Intriguing stories
AUTHOR and journalist Sarah Lonsdale has written for a wide variety of publications, including English papers the Observer, Financial and Sunday Times, Evening Standard, Daily Telegraph, and National Geographic.
She records the hard-won triumphs of these feisty women who had the courage to stand up for their beliefs. I had heard of only one or two of the women featured in these pages.
They asserted themselves in many ways, all the more admirable because many came from disadvantaged backgrounds, growing up in an often repressive society with few opportunities.
It is sobering to think that some hundred years later, in 2021, chauvinism and misogyny still exist.
The only woman whose name was familiar to me was Depression-era Australian Kylie Tennant.
She gathered material for her novels such as The Battlers and Ride on Stranger in outback Australia, exposing the hardship of farmers and also, the plight of families in city slums.
Most of these women were precocious from a very early age; eventually finding (or fighting) their way into the newsrooms of Fleet Street, and into homes, courts, prisons and police stations.
Only some were encouraged by parents and family; many others were held back in their endeavours, stifled by the male culture surrounding them.
Only the most spirited won through, as exemplified by star reporters Alison Settle, Claudia Parsons, Margaret Lane and mountaineer Dorothy Pilley who defied the odds by discarding frilled petticoats and long skirts and donned breeches and boots for a Swiss Alps climb; unheard of in those days.
Others were marginalised or derided as “lady novelists”.

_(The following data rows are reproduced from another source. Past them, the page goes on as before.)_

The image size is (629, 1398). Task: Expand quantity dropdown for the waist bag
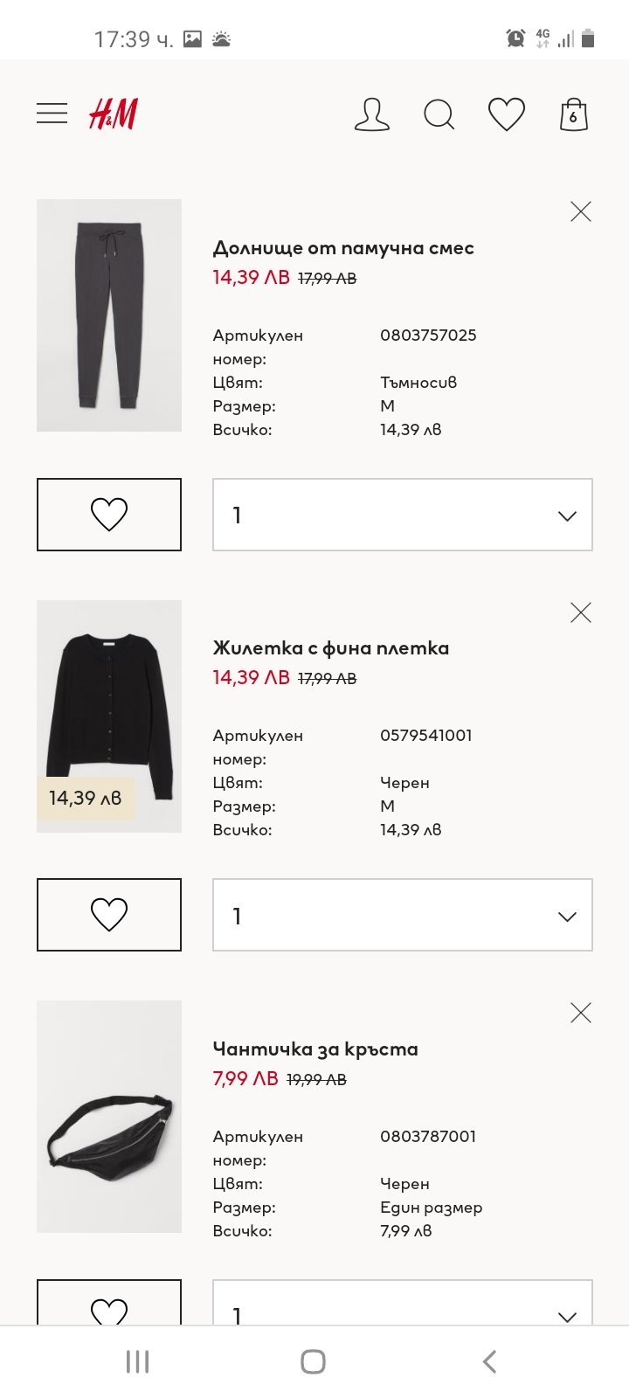point(403,1306)
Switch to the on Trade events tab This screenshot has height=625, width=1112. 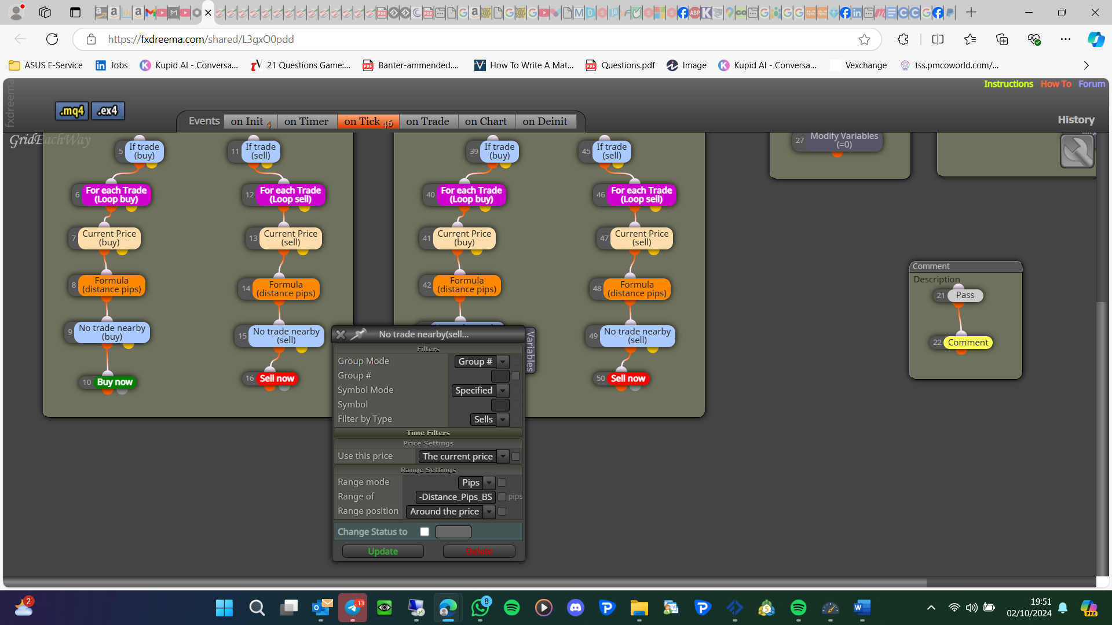click(427, 122)
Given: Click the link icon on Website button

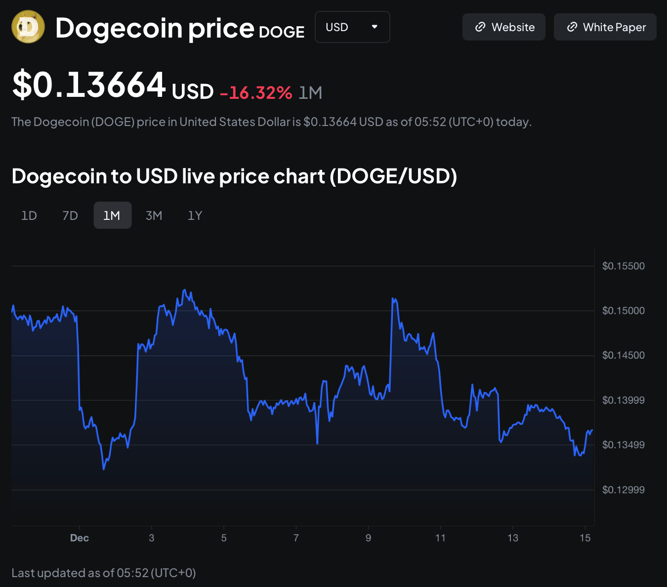Looking at the screenshot, I should [x=480, y=27].
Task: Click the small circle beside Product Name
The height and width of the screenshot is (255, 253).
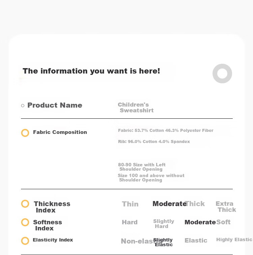Action: click(23, 106)
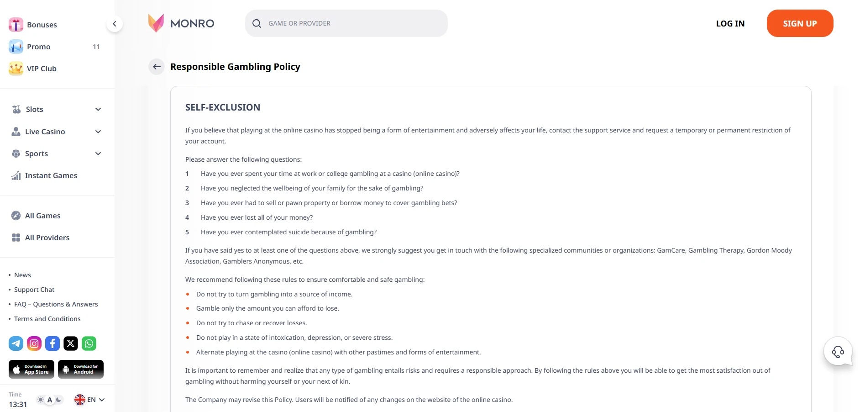Open the EN language dropdown
Viewport: 865px width, 412px height.
click(90, 400)
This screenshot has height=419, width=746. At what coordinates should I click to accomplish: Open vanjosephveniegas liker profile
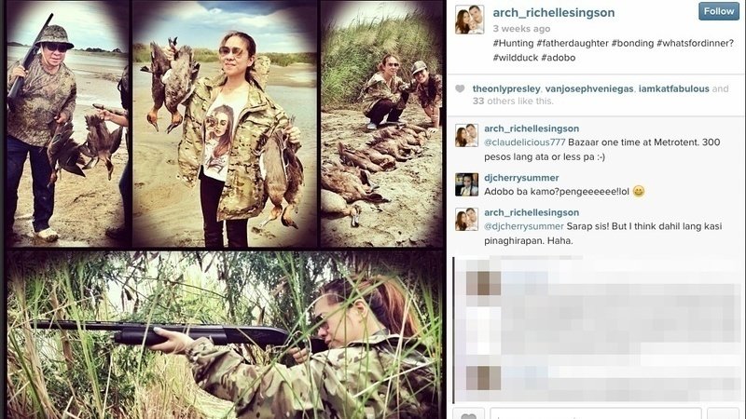(x=589, y=88)
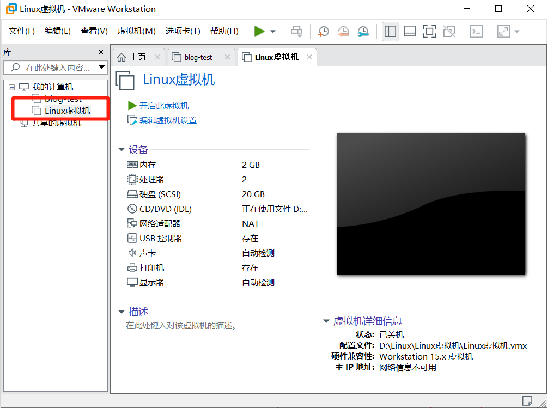Switch to the blog-test tab
The image size is (547, 408).
click(x=199, y=57)
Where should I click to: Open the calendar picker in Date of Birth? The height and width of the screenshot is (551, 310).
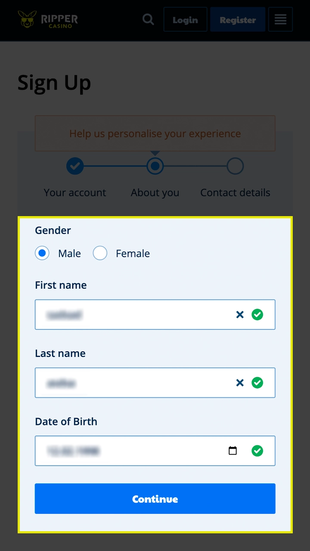233,451
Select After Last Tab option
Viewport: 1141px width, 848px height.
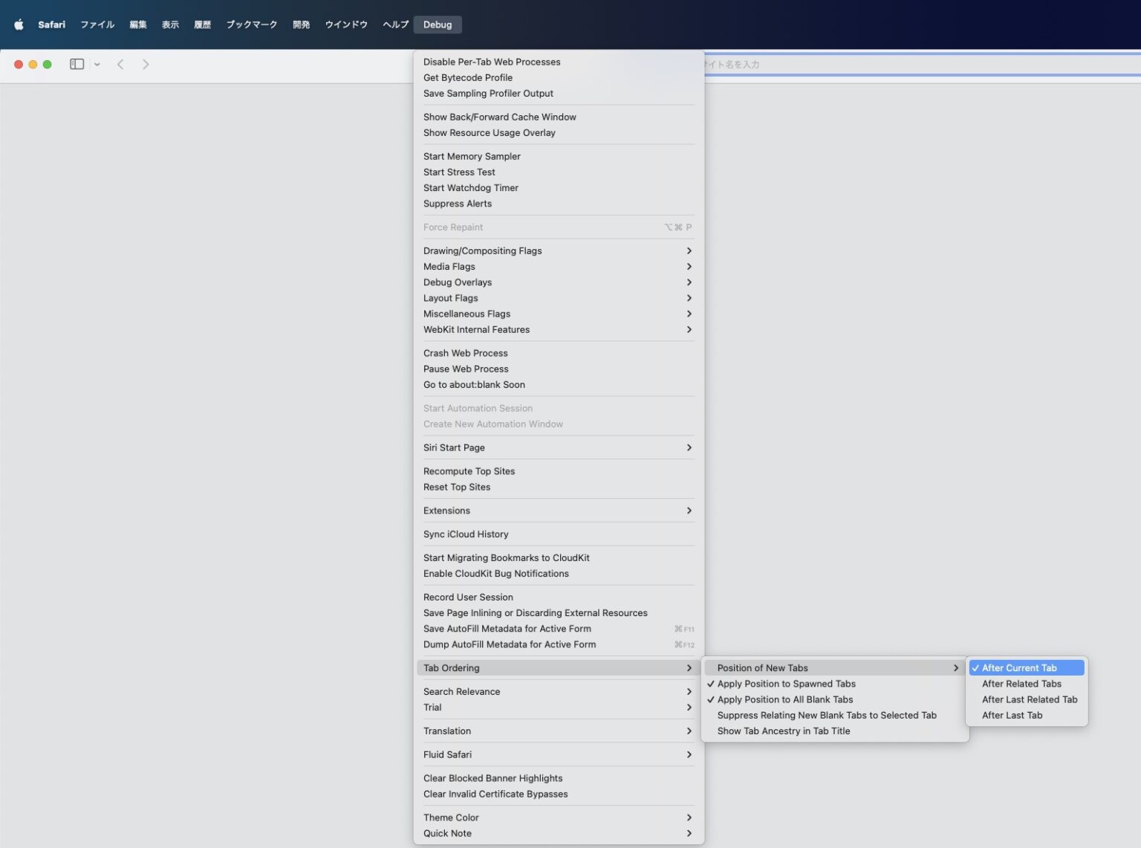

Controversial and breaking with conventions in their era, these women’s stories are intriguing, and resonate today, when we still have a way to go in equality and respect.
Thoroughly researched through libraries, newspaper files, diaries, letters and interviews with friends and descendants, Lonsdale’s book affords a window into these courageous, often rebellious women who fought to have their voices heard. She brings them vividly to life.